▶ [TASK LIST]:
[1] What is the title and date of the article that the letter to the editor below responds to?
[2] Please carry the letter to the editor below forward from its final sentence.

▶ [EXTRACT TO READ]:
=====

In response to the article by Siobhan Braun (“Christian Card Counters,” Cover Story, April 12). Great article, Siobhan!!!!

First of all, I am appalled by the attitudes of the so-called Christians involved in the team of cheaters. Yes, cheaters. Shirley claims that she did not gamble a single day in her life. Sister, I don’t know you from Eve, but here’s a news flash for you. If you went into a casino and you placed cash money onto the table as a sort of bet, you gambled. Not only did you gamble, but because you went into the casino with deceit and treachery in your heart and you used trickery to deceive and cheat the other people (sinners) that were gambling against you, that also makes you a cheater. How can you possibly justify that? I would love to know the name of your so-called church that advocated this, as I am sure many people who are good Christians in San Diego would like to know. I do not recall ever seeing the name of your “church” mentioned in this article.

=====

▶ [DATA SHOWN]:
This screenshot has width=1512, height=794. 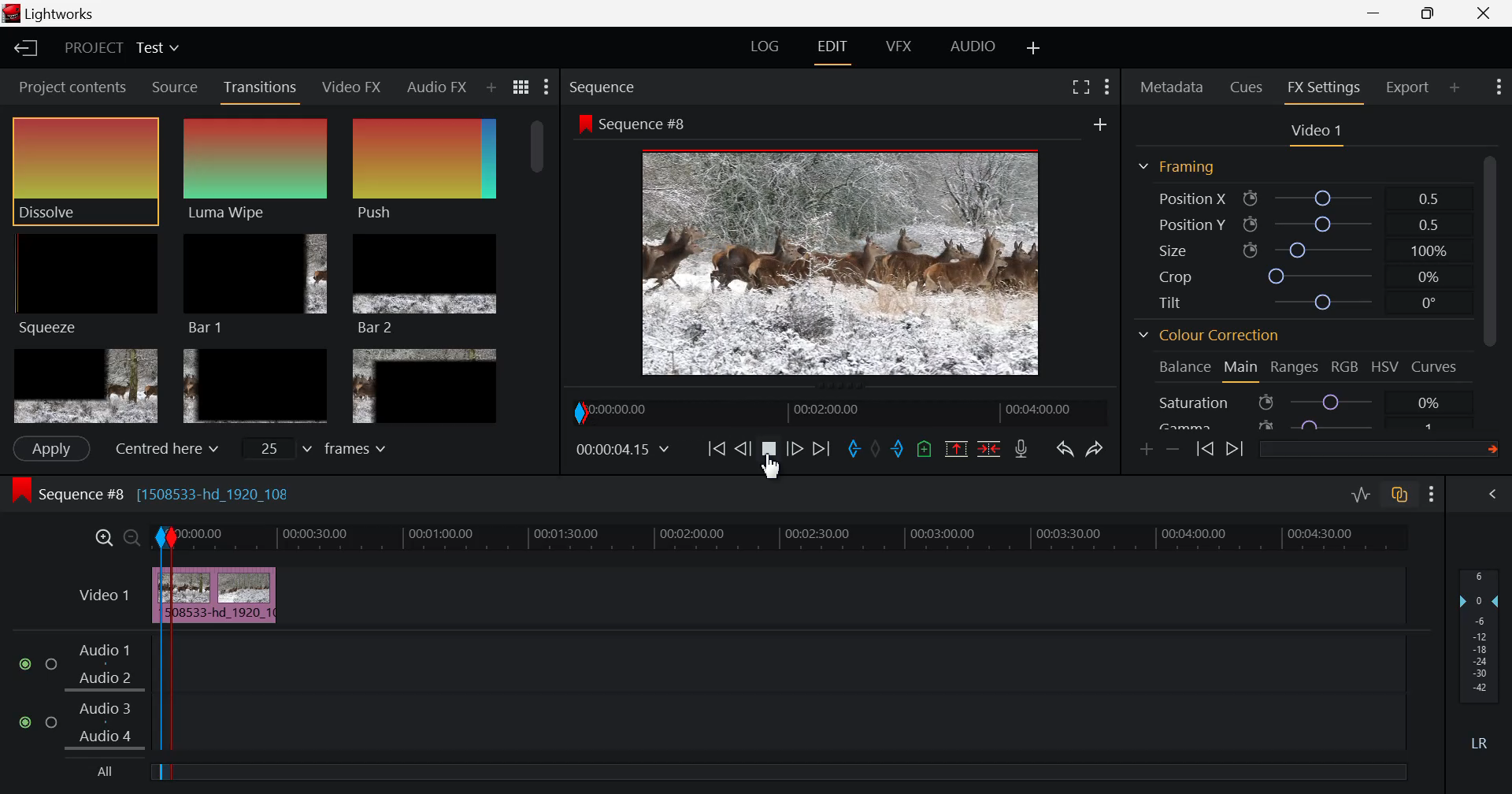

=====

▶ [FINAL RESULTS]:
[1] "Christian Card Counters," the Cover Story of April 12.

[2]
The fact that Shirley and other “team members” try to justify their actions by saying “The money is for the church” is a bunch of crap. Like she didn’t enjoy the RFBL’s or the free Alaskan cruise for her family that she received as a perk of her sinning. How did a church benefit from that? Or all the great $500 meals you and the other team members ate? How many starving children could you have fed with that, under God’s name? How dare you call yourself a Christian!!!!!!!!!! I, for one, will not disgrace the name of Christianity by watching this film Holy Rollers. It just seeks to give further justification to a group of misguided sinners and gambling addicts and the 15 minutes of fame they wrongly think they are entitled to after turning to a life of crime and then claiming “ I did it for God.”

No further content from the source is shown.